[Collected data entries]
◇ ◇ ◇ ◇ ◇

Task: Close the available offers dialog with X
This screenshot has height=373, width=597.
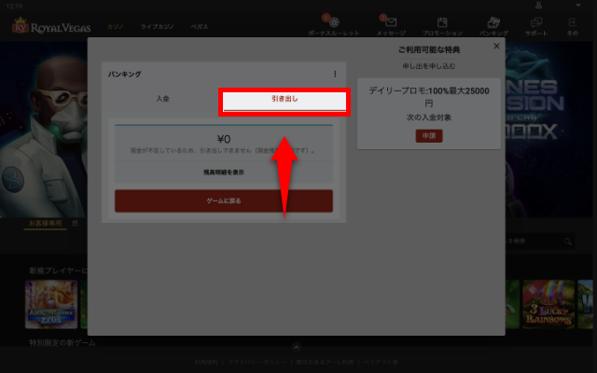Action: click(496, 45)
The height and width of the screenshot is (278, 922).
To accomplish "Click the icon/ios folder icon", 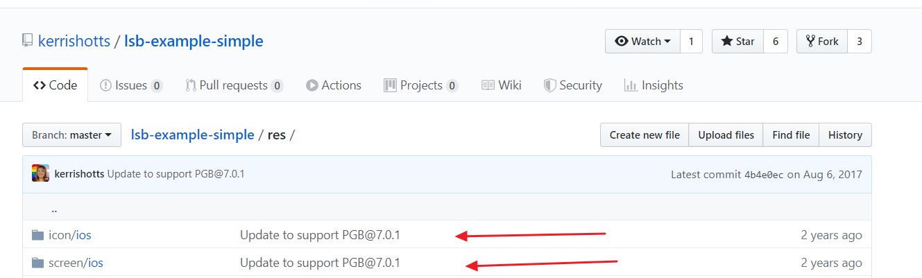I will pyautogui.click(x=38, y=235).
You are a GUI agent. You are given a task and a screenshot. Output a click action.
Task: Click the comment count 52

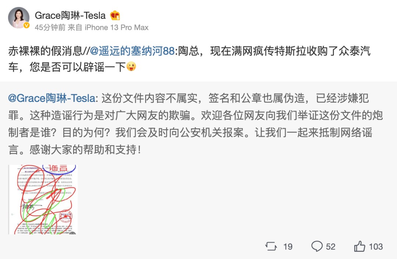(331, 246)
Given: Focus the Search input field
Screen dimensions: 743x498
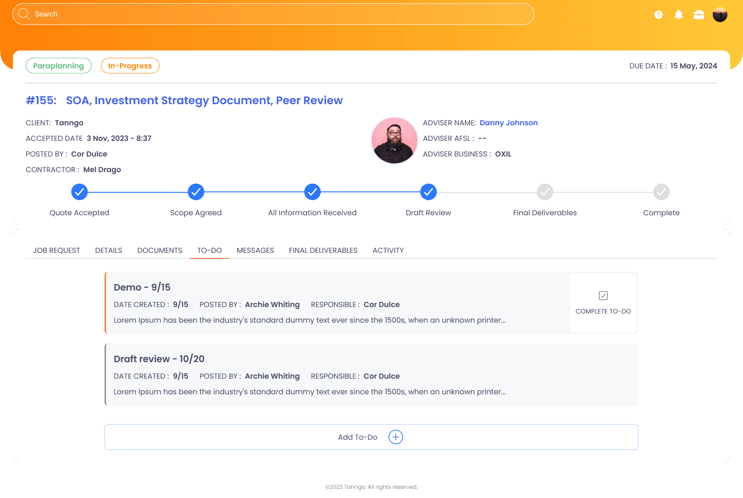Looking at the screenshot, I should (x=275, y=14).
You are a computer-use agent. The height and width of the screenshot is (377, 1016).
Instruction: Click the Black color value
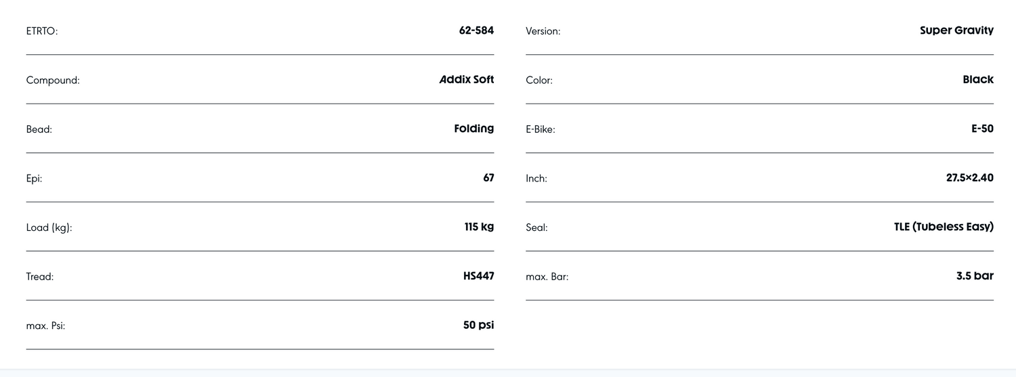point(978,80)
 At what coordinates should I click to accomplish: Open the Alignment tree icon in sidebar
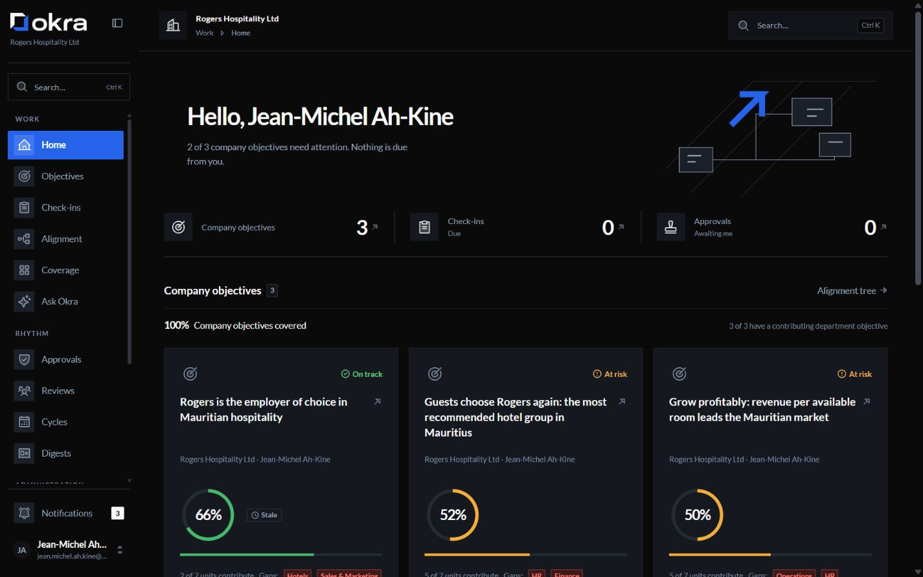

◇ ◇ ◇ ◇ ◇

Exercise description:
In the records above, each line with the string "agent" should be copied.

Solved problem:
You are a GUI agent. You are given a task and a screenshot. Output a click action.
You are a computer-use agent. The height and width of the screenshot is (377, 1016).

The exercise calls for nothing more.